4.4. Perspectives on the Application of Mycorrhizal Fungi

Understanding the mechanisms of orchid–mycorrhizal symbiosis is crucial for both preserving biodiversity through ecological balance maintenance and enabling sustainable agricultural innovation [20]. Our study directly aids biofertilizer development for D. officinale by resolving two bottlenecks: (1) identifying stage-specific OMFs, such as Sebacinales LQ for seed germination [11] and Tulasnella fungi (core OMFs: TP-2, TP-3, TP-8, TP-11, and TP-13) for seedlings growth, which enables the design of the precision biofertilizers and for practical applications, and (2) providing a theoretical foundation for fungal combination-based biofertilizers through critical considerations in their development. Notably, preliminary investigations further suggest significant differences in the nutrient uptake efficiency of nitrogen (N) and phosphorus (P) among Tulasnella strains. For example, under low-N/high-P conditions, TP-13-colonized seedlings developed 9.50 ± 0.29 roots, whereas TP-8 exhibited only 5.15 ± 0.40 roots. Under high-N/high-P conditions, TP-13 root numbers decreased by 30%, while TP-8 increased by 20% (Yang et al., unpublished data). To operationalize these insights, future studies should focus on three key areas. First, analyze fungal nutrient preferences to avoid the offset effects caused by highly growth-promoting strains competing for overlapping resources. Second, prioritizing functional complementarity (e.g., pairing nitrogen-fixing and phosphate-solubilizing strains) over single-strain performance. Third, conducting habitat-specific efficacy evaluations to account for environmental modulation of fungal-plant interactions. OMFs uniquely sustain orchid lifecycles while enhancing medicinal quality (e.g., increasing the polysaccharide content by 42.7% via T. calospora) [3], directly addressing industrial cultivation challenges where excessive chemical inputs degrade ecosystems [54,55]. By prioritizing locally adapted strains and fungal–nutrient co-formulations, our framework replaces unsustainable practices with symbiotic systems that synchronize plant–fungal coordination, reducing agrochemical dependence. This paradigm shift toward ecology-driven biofertilizers offers a scalable model for medicinal orchid cultivation.

5. Conclusions

This study employed in vitro symbiotic experiments to explore the ecological functions of SAMF isolated from diverse habitats.

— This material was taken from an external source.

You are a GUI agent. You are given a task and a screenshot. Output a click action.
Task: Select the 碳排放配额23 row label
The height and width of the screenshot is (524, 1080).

The results demonstrated that mycorrhizal fungi, widely distributed across multiple habitats with high isolation frequencies, significantly promoted D. officinale growth, with specific fungi favoring different growth parameters. Specifically, Tulasnella sp. TP-2, TP-3, TP-8, TP-11, and TP-13 were found to significantly enhance stem diameter, plant height, sprouting tillers, new leaf, and new root growth, respectively, and were identified as core OMFs for D. officinale seedlings. However, contrary to expectations, synthetic fungal combinations composed of these core OMFs exhibited pronounced offset effects rather than synergistic growth-promoting effects. This highlights the complexity of interactions within fungi and emphasizes the need for caution when applying synthetic combinations.